◆ YOUR ASSIGNMENT:
Report how many lines of the material contain the string "will". Add nothing beyond the number.

◆ THE DATA:
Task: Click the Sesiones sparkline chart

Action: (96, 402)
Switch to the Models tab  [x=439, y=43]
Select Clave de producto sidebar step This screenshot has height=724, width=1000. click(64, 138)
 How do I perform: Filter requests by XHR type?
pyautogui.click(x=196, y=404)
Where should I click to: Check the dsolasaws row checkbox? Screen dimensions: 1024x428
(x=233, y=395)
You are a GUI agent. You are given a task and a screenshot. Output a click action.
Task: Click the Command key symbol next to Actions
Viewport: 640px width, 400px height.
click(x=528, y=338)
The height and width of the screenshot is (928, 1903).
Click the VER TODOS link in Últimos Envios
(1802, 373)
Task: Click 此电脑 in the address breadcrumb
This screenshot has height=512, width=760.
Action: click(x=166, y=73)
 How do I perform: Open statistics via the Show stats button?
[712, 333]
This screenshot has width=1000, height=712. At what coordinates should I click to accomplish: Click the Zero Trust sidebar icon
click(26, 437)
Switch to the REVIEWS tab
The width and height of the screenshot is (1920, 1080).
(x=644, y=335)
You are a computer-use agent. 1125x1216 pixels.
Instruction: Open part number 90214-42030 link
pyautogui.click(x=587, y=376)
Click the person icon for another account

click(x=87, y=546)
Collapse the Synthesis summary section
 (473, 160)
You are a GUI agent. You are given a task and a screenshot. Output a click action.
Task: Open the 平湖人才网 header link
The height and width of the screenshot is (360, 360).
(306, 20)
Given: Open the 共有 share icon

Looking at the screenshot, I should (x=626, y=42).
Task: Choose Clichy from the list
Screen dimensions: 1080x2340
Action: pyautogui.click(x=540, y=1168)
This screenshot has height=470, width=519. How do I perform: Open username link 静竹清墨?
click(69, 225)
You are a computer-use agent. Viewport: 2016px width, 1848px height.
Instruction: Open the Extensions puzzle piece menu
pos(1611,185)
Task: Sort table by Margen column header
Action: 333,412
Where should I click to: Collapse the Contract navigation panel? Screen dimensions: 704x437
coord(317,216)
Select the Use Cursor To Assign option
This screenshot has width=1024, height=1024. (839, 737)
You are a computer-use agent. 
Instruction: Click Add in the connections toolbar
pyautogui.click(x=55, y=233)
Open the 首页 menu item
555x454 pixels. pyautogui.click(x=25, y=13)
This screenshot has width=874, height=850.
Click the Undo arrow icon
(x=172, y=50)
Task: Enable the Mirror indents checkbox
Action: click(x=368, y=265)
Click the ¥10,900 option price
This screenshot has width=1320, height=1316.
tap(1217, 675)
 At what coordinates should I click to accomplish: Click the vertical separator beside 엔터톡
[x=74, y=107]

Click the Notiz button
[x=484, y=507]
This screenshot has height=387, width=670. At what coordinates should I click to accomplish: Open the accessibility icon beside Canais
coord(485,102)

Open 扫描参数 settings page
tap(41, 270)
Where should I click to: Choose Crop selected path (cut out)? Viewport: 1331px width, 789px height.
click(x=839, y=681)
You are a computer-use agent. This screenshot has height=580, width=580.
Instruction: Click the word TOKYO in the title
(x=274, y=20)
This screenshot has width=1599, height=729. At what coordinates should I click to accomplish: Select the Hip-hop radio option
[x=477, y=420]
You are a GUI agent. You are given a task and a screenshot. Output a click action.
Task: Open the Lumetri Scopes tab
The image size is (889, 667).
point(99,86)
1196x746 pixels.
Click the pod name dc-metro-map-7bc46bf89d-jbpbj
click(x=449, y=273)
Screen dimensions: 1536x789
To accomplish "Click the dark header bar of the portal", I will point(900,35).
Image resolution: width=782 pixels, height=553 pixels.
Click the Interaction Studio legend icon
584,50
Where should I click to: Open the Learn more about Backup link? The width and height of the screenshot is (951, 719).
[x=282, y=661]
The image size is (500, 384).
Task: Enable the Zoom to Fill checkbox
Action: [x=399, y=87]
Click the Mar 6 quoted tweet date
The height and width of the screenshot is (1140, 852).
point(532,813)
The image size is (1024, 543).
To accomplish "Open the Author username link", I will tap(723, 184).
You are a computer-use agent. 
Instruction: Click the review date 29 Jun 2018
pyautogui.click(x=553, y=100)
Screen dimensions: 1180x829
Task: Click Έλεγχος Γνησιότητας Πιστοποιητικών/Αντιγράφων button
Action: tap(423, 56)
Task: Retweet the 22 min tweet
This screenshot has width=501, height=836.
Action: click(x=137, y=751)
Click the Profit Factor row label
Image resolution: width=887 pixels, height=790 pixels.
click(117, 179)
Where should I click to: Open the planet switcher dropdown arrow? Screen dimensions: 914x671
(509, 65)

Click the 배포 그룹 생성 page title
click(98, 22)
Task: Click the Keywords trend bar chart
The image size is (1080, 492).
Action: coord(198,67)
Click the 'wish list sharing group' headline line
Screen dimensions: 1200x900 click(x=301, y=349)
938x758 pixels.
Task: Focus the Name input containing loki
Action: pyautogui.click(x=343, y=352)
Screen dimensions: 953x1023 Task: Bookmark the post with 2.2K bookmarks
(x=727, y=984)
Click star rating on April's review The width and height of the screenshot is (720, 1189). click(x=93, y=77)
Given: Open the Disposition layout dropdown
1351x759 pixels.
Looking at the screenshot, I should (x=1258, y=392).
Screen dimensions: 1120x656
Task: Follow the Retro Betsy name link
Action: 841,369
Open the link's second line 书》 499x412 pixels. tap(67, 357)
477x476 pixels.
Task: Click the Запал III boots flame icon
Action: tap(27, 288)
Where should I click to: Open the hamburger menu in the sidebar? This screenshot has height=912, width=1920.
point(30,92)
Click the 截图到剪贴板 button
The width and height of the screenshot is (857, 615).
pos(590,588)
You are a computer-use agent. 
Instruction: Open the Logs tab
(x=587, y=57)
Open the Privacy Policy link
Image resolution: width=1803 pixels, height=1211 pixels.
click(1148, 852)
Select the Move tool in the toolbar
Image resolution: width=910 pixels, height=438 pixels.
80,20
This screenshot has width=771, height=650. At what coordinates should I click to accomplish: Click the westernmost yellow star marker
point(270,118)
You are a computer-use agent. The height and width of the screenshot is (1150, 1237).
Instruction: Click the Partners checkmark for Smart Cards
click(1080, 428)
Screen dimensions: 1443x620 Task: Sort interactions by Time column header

◆ SOLUTION FOR THIS EXERCISE:
2